:: What the task requires ::
Please put every line of the material below into a numbered list and leave out the blank lines.

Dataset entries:

▼

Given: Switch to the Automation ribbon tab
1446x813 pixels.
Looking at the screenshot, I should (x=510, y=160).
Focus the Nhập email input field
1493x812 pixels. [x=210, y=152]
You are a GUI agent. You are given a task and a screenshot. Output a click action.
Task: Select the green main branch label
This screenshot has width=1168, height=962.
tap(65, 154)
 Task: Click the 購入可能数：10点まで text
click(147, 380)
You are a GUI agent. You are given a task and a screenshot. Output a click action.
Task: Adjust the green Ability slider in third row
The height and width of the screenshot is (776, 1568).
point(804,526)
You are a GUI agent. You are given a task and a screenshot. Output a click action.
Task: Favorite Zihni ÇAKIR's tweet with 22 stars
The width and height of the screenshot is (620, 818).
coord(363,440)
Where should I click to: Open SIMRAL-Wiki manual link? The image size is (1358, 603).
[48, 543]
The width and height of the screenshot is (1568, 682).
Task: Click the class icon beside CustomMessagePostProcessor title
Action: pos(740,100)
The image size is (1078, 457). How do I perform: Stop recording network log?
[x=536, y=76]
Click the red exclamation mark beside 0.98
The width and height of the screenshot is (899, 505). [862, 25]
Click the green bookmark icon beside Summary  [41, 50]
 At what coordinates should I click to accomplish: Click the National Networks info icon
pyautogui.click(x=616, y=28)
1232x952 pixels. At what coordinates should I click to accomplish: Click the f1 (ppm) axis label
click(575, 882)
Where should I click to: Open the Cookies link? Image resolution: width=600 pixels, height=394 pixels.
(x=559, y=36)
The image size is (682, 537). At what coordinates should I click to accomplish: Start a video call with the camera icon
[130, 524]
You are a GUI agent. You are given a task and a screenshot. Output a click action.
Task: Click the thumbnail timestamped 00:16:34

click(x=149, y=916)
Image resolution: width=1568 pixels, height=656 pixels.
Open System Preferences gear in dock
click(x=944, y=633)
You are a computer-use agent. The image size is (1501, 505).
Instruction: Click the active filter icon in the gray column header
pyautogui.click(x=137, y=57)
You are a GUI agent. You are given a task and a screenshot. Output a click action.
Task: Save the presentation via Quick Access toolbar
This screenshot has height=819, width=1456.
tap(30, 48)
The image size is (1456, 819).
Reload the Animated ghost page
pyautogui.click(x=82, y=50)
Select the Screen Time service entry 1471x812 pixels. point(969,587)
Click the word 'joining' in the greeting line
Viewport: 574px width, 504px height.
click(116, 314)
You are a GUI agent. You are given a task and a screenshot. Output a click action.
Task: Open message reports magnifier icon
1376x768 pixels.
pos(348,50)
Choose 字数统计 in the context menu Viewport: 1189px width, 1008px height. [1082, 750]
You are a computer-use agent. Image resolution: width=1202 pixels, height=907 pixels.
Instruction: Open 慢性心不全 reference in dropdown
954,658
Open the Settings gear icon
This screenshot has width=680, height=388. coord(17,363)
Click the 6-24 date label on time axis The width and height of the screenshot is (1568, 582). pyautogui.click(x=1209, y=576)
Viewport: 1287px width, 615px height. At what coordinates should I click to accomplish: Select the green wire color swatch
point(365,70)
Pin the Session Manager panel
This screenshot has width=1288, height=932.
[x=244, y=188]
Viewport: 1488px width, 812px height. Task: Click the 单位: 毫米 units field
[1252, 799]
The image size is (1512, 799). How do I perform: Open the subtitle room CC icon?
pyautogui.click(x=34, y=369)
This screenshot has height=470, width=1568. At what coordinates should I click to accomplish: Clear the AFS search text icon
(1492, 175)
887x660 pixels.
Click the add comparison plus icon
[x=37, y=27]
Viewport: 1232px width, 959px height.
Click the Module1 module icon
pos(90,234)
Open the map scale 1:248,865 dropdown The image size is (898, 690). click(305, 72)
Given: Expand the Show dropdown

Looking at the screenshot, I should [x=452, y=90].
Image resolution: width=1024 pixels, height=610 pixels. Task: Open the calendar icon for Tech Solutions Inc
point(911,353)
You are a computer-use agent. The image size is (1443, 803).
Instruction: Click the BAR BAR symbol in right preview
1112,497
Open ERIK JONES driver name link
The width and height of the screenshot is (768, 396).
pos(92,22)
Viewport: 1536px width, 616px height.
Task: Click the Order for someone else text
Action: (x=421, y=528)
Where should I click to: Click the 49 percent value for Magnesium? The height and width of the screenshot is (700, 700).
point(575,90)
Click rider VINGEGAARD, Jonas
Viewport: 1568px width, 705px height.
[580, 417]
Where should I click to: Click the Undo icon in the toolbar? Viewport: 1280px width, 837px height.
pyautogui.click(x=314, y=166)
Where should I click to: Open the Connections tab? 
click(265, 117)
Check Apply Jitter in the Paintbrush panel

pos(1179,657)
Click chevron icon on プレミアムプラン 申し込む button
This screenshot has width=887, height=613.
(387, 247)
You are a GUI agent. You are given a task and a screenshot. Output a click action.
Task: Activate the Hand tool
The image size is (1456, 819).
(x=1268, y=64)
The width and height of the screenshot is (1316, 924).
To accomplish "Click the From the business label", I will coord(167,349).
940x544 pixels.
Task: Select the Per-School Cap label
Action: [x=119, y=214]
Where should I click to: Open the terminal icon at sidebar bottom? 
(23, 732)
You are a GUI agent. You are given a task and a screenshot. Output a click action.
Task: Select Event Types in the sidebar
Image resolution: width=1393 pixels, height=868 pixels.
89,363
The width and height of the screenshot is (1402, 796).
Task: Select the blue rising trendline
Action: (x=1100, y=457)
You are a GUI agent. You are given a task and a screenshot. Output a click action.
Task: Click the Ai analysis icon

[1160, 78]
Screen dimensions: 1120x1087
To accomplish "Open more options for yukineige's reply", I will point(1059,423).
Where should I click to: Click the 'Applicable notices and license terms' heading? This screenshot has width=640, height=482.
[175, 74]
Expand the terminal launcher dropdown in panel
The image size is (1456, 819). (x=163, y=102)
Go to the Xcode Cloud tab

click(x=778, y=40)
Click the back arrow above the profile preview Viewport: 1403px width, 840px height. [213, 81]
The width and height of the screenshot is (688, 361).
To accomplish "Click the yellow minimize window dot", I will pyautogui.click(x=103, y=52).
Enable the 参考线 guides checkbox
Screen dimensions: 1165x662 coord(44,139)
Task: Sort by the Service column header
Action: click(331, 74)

▲

:: Exercise result ::
1. Given: Switch to the Automation ribbon tab
2. 1446x813 pixels.
3. Looking at the screenshot, I should (x=510, y=160).
4. Focus the Nhập email input field
5. 1493x812 pixels. [x=210, y=152]
6. You are a GUI agent. You are given a task and a screenshot. Output a click action.
7. Task: Select the green main branch label
8. This screenshot has width=1168, height=962.
9. tap(65, 154)
10.  Task: Click the 購入可能数：10点まで text
11. click(147, 380)
12. You are a GUI agent. You are given a task and a screenshot. Output a click action.
13. Task: Adjust the green Ability slider in third row
14. The height and width of the screenshot is (776, 1568).
15. point(804,526)
16. You are a GUI agent. You are given a task and a screenshot. Output a click action.
17. Task: Favorite Zihni ÇAKIR's tweet with 22 stars
18. The width and height of the screenshot is (620, 818).
19. coord(363,440)
20. Where should I click to: Open SIMRAL-Wiki manual link? The image size is (1358, 603).
21. [48, 543]
22. The width and height of the screenshot is (1568, 682).
23. Task: Click the class icon beside CustomMessagePostProcessor title
24. Action: pos(740,100)
25. The image size is (1078, 457). How do I perform: Stop recording network log?
26. [x=536, y=76]
27. Click the red exclamation mark beside 0.98
28. The width and height of the screenshot is (899, 505). [862, 25]
29. Click the green bookmark icon beside Summary  [41, 50]
30.  At what coordinates should I click to accomplish: Click the National Networks info icon
31. pyautogui.click(x=616, y=28)
32. 1232x952 pixels. At what coordinates should I click to accomplish: Click the f1 (ppm) axis label
33. click(575, 882)
34. Where should I click to: Open the Cookies link? Image resolution: width=600 pixels, height=394 pixels.
35. (x=559, y=36)
36. The image size is (682, 537). At what coordinates should I click to accomplish: Start a video call with the camera icon
37. [130, 524]
38. You are a GUI agent. You are given a task and a screenshot. Output a click action.
39. Task: Click the thumbnail timestamped 00:16:34
40. click(x=149, y=916)
41. Image resolution: width=1568 pixels, height=656 pixels.
42. Open System Preferences gear in dock
43. click(x=944, y=633)
44. You are a computer-use agent. The image size is (1501, 505).
45. Instruction: Click the active filter icon in the gray column header
46. pyautogui.click(x=137, y=57)
47. You are a GUI agent. You are given a task and a screenshot. Output a click action.
48. Task: Save the presentation via Quick Access toolbar
49. This screenshot has height=819, width=1456.
50. tap(30, 48)
51. The image size is (1456, 819).
52. Reload the Animated ghost page
53. pyautogui.click(x=82, y=50)
54. Select the Screen Time service entry 1471x812 pixels. point(969,587)
55. Click the word 'joining' in the greeting line
56. Viewport: 574px width, 504px height.
57. click(116, 314)
58. You are a GUI agent. You are given a task and a screenshot. Output a click action.
59. Task: Open message reports magnifier icon
60. 1376x768 pixels.
61. pos(348,50)
62. Choose 字数统计 in the context menu Viewport: 1189px width, 1008px height. [1082, 750]
63. You are a computer-use agent. Image resolution: width=1202 pixels, height=907 pixels.
64. Instruction: Open 慢性心不全 reference in dropdown
65. 954,658
66. Open the Settings gear icon
67. This screenshot has width=680, height=388. coord(17,363)
68. Click the 6-24 date label on time axis The width and height of the screenshot is (1568, 582). pyautogui.click(x=1209, y=576)
69. Viewport: 1287px width, 615px height. At what coordinates should I click to accomplish: Select the green wire color swatch
70. point(365,70)
71. Pin the Session Manager panel
72. This screenshot has width=1288, height=932.
73. [x=244, y=188]
74. Viewport: 1488px width, 812px height. Task: Click the 单位: 毫米 units field
75. [1252, 799]
76. The image size is (1512, 799). How do I perform: Open the subtitle room CC icon?
77. pyautogui.click(x=34, y=369)
78. This screenshot has height=470, width=1568. At what coordinates should I click to accomplish: Clear the AFS search text icon
79. (1492, 175)
80. 887x660 pixels.
81. Click the add comparison plus icon
82. [x=37, y=27]
83. Viewport: 1232px width, 959px height.
84. Click the Module1 module icon
85. pos(90,234)
86. Open the map scale 1:248,865 dropdown The image size is (898, 690). click(305, 72)
87. Given: Expand the Show dropdown
88. Looking at the screenshot, I should [x=452, y=90].
89. Image resolution: width=1024 pixels, height=610 pixels. Task: Open the calendar icon for Tech Solutions Inc
90. point(911,353)
91. You are a computer-use agent. The image size is (1443, 803).
92. Instruction: Click the BAR BAR symbol in right preview
93. 1112,497
94. Open ERIK JONES driver name link
95. The width and height of the screenshot is (768, 396).
96. pos(92,22)
97. Viewport: 1536px width, 616px height.
98. Task: Click the Order for someone else text
99. Action: (x=421, y=528)
100. Where should I click to: Click the 49 percent value for Magnesium? The height and width of the screenshot is (700, 700).
101. point(575,90)
102. Click rider VINGEGAARD, Jonas
103. Viewport: 1568px width, 705px height.
104. [580, 417]
105. Where should I click to: Click the Undo icon in the toolbar? Viewport: 1280px width, 837px height.
106. pyautogui.click(x=314, y=166)
107. Where should I click to: Open the Connections tab? 
108. click(265, 117)
109. Check Apply Jitter in the Paintbrush panel
110. pos(1179,657)
111. Click chevron icon on プレミアムプラン 申し込む button
112. This screenshot has width=887, height=613.
113. (387, 247)
114. You are a GUI agent. You are given a task and a screenshot. Output a click action.
115. Task: Activate the Hand tool
116. The image size is (1456, 819).
117. (x=1268, y=64)
118. The width and height of the screenshot is (1316, 924).
119. To accomplish "Click the From the business label", I will coord(167,349).
120. 940x544 pixels.
121. Task: Select the Per-School Cap label
122. Action: [x=119, y=214]
123. Where should I click to: Open the terminal icon at sidebar bottom? 
124. (23, 732)
125. You are a GUI agent. You are given a task and a screenshot. Output a click action.
126. Task: Select Event Types in the sidebar
127. Image resolution: width=1393 pixels, height=868 pixels.
128. 89,363
129. The width and height of the screenshot is (1402, 796).
130. Task: Select the blue rising trendline
131. Action: (x=1100, y=457)
132. You are a GUI agent. You are given a task and a screenshot. Output a click action.
133. Task: Click the Ai analysis icon
134. [1160, 78]
135. Screen dimensions: 1120x1087
136. To accomplish "Open more options for yukineige's reply", I will point(1059,423).
137. Where should I click to: Click the 'Applicable notices and license terms' heading? This screenshot has width=640, height=482.
138. [175, 74]
139. Expand the terminal launcher dropdown in panel
140. The image size is (1456, 819). (x=163, y=102)
141. Go to the Xcode Cloud tab
142. click(x=778, y=40)
143. Click the back arrow above the profile preview Viewport: 1403px width, 840px height. [213, 81]
144. The width and height of the screenshot is (688, 361).
145. To accomplish "Click the yellow minimize window dot", I will pyautogui.click(x=103, y=52).
146. Enable the 参考线 guides checkbox
147. Screen dimensions: 1165x662 coord(44,139)
148. Task: Sort by the Service column header
149. Action: click(331, 74)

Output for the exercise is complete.